We have provided a tool that can be used at different levels of planning from individual farm management to the watershed scale by key stakeholders, such as local government information management offices and county planners, as a decision support tool for targeting conservation and mitigation efforts (Huang and Hong 2010). The primary advantages of our model are minimal data preprocessing, accessibility of data, useful graphic output and output scale, and widespread applicability (Wu and others 2005). Meixler and Bain (2010) provide a comprehensive list of the potential advantages of GIS NPS models, including their usefulness in regions with limited current water-quality information, their ability to be executed by organizations with in-house GIS capabilities, and their generalizability at the regional scale.

As with other simplified GIS NPS models, we provide the caveat that our model is not meant for watersheds where actual concentration level data predictions are needed or where BMPs will be based solely on model output (Meixler and Bain 2010). Rather, we propose a methodology that may be useful for resource managers in initial watershed screening and the identification of PSAs where more in-depth study should occur (Hamlett and others 1992). PSAs of pollution often contribute the greatest pollution load to a watershed and significantly affect receiving water quality (Srinivasan and McDowell 2009). Control measures decrease NPS pollution to a greater extent and are most cost-effective if they are implemented on targeted PSAs (McDowell and others 2001; Hamlett and others 1992).

Conclusion

We have showed the useful and practical application of GIS methods for the determination of the relative importance of land use change on stream water quality and NPS pollution potential in agricultural and urbanizing watersheds. We developed a protocol based on grid cell polygons.

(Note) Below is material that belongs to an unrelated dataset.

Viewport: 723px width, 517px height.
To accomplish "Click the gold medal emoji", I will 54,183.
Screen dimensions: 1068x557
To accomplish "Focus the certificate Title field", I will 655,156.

By aggregating watershed data to one standard grid cell size, based on land parcel ownership, we were able to develop GIS layers for the hydrophysical resources of the Muddy Creek watershed from disparate sources and scales. In addition, use of these polygons provides increased model functionality in terms of applicability to other watersheds and for investigations at varying scale in that numerous parameter values can be aggregated to the grid. We used this functionality to predict the relative potential sources of sediment and P-pollution in the Muddy Creek watershed as well as for postsimulation, georeferenced graphical display. Although the AGNPS model did not accurately predict P concentrations, it did provide a relative comparison of pollution potential severity in the watershed and provides a reasonable preliminary analysis for additional in-depth studies.

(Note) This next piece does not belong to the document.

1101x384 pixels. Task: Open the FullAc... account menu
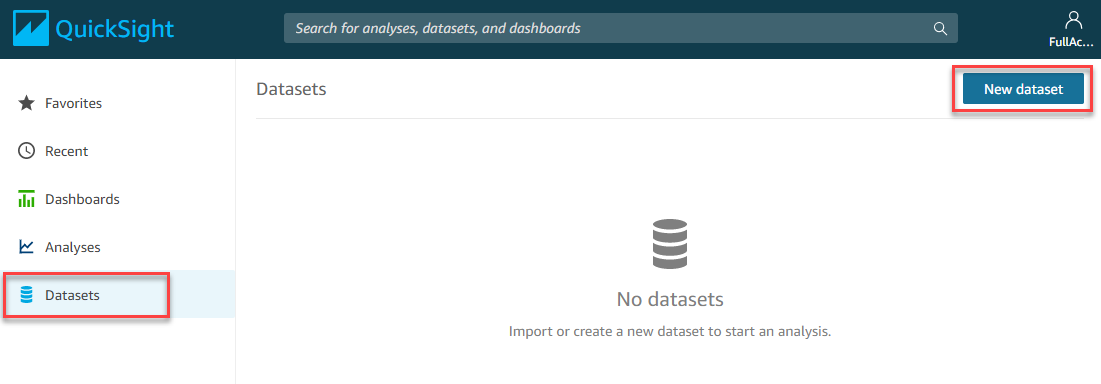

We also established new spatial techniques for the analysis of agricultural watersheds affected by land conversion to urban uses. Urban fringe watersheds provide a means of investigating both agricultural and rural/suburban residential activities as well as their relationship to each other and to NPS-pollution generation. We used ArcGIS ModelBuilder and Map Algebra to estimate change in short- and long-term land-cover changes in the Blackberry Creek watershed to better account for land use change, including changes to corn and soybean crop coverage where we expect more intensive farming practices and fertilization levels to affect NPS pollution potential. Future research will include building on this land-cover change component as a vehicle for modeling the implementation of BMPs, associated change in land use, and the effect on runoff quality at a variety of spatial and temporal scales. Further model sensitivity analysis will be used to refine model output for the purpose of site-specific targeting of NPS pollution where BMPs should be focused for optimal results; this will aid in soil and water conservation planning and contribute to more informed decision-making.